Maybe Lauren? Nikki reflected suddenly. Not yet. Lauren was too new at the management gig to be running this place with Nikki in another time zone.
No, the Blue Plate only closed on major holidays, and this rule wasn’t changing anytime soon. Nikki left the place to Lauren on Sunday and Monday nights, but that was as far as she was willing to go right now. Someday, Lauren would take more weight onto her shoulders and let Nikki dabble in her own culinary dreams—and perhaps even take a vacation—but they weren’t there yet.
Nikki’s mother made a fussy sort of exhalation. “I get that you can’t come this time, but for Christmas, Nikki, come on—”
“Maybe,” Nikki said, knowing she wouldn’t be able to go to Arizona for Christmas. “Maybe then.”
When the call ended, she stood still for a long moment, looking into the depths of her sweet potato mash, before taking the phone back out to Lauren. The world on the other side of the swinging door was cozy and warm, a mile away from the cramped, fluorescent-lit kitchen.

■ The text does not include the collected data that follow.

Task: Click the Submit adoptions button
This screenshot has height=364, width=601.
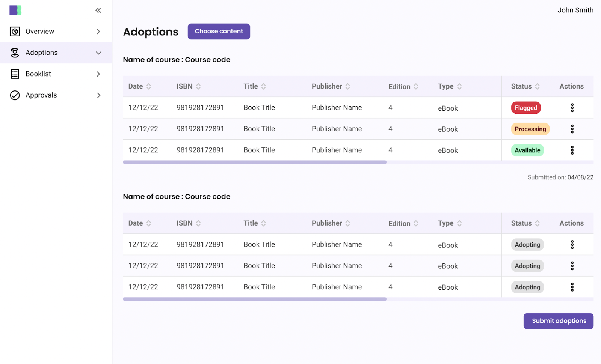Action: 558,321
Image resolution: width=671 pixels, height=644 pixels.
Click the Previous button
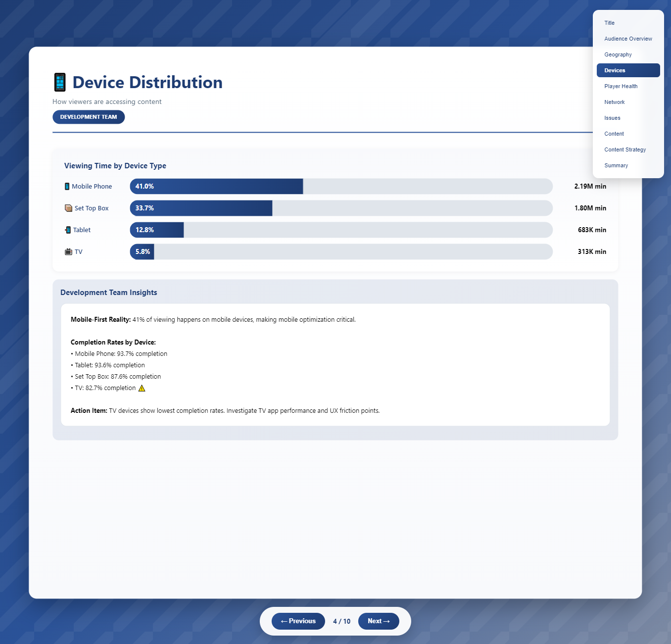298,621
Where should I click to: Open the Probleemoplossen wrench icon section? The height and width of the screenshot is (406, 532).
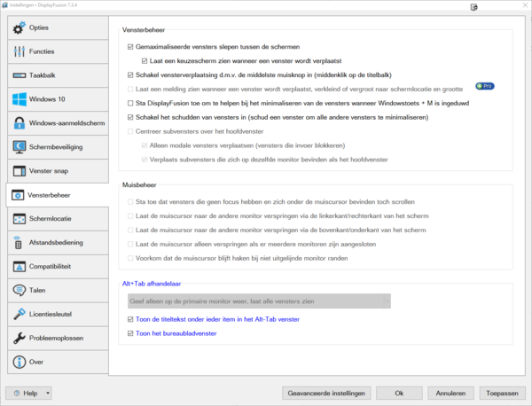pos(20,338)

She glanced around at the evening’s early supper trade. A few early bird diners were settled comfortably in the booths along the windows, but most of the tables in the center of the dining room were still empty. Well, it was early yet—six o’clock was when the farmers began to finish up and head inside for a shower, and the commuters were just arriving back in Catoctin Creek after spending their day in city offices. Not that many of the newcomers to the area ate here, but the long-term residents who had turned from farming to steady indoor jobs still brought the family back to the diner where they’d eaten as kids. The dinner rush was generally from six-thirty to just before eight, when the Open sign on the door was flipped to Closed.
Or so a normal weekday’s dinner service would run, anyway. On the day before Thanksgiving, all bets were off. Last-minute runs to the grocery store, long drives to grandma’s house, or trips to the Caribbean—the Blue Plate would probably have a quiet night while the residents of Catoctin Creek prepared for the holiday in their own ways.

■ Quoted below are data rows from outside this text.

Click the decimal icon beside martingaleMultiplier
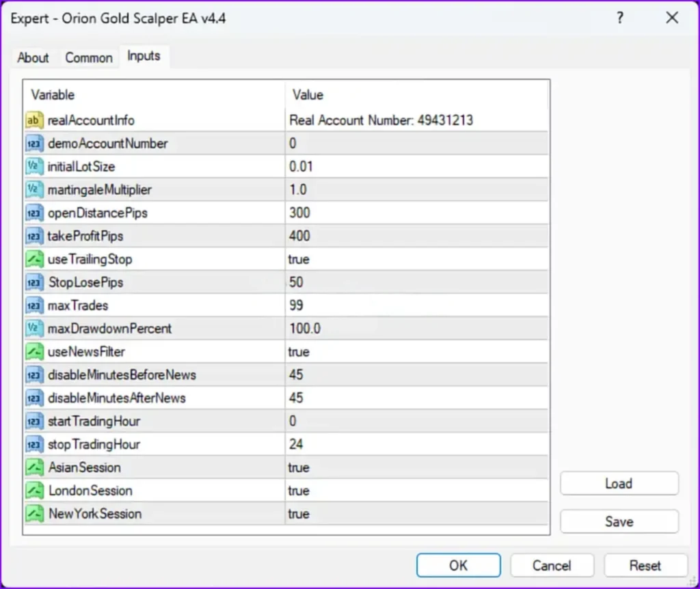Image resolution: width=700 pixels, height=589 pixels. click(33, 189)
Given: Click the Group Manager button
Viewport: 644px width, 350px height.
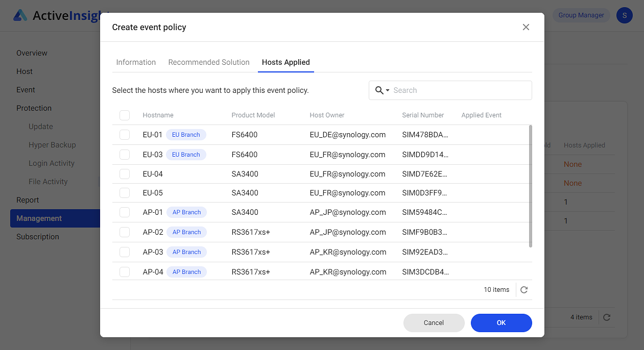Looking at the screenshot, I should [x=581, y=15].
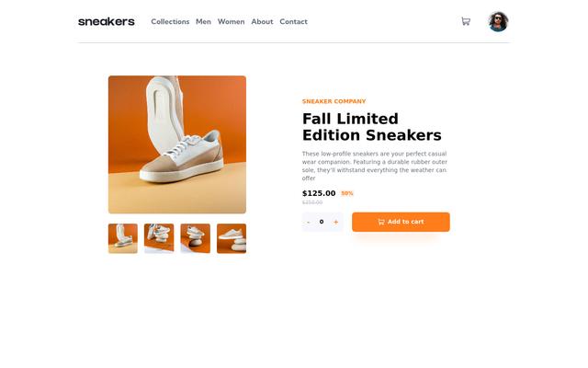Viewport: 588px width, 368px height.
Task: Click the sneakers logo
Action: [107, 22]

Lauren glanced up from her smartphone as Nikki dropped the landline phone back on its charger. The young woman ran a hand over her smooth hair, as if checking for flyaways. Nikki’s wild hair had that effect on people. She looked over at Lauren, so slim under her loose black blouse and impossibly skinny jeans. Nikki was still pretty much rail-thin, so she didn’t resent Lauren or the other skinny high school girls on the night staff, but the older women who worked the day shift couldn’t stand them. Mom jeans and elastic-banded khakis were their favored uniforms for the hard work of pouring coffee and bussing syrupy plates. Nikki wondered if she’d ever make that switch herself. She stuck her thumb in the snug waist of her jeans, considering the fit. It still worked…for now.
Thirty, she thought. Going on sixty.
“So, is your mom doing okay?” Lauren asked.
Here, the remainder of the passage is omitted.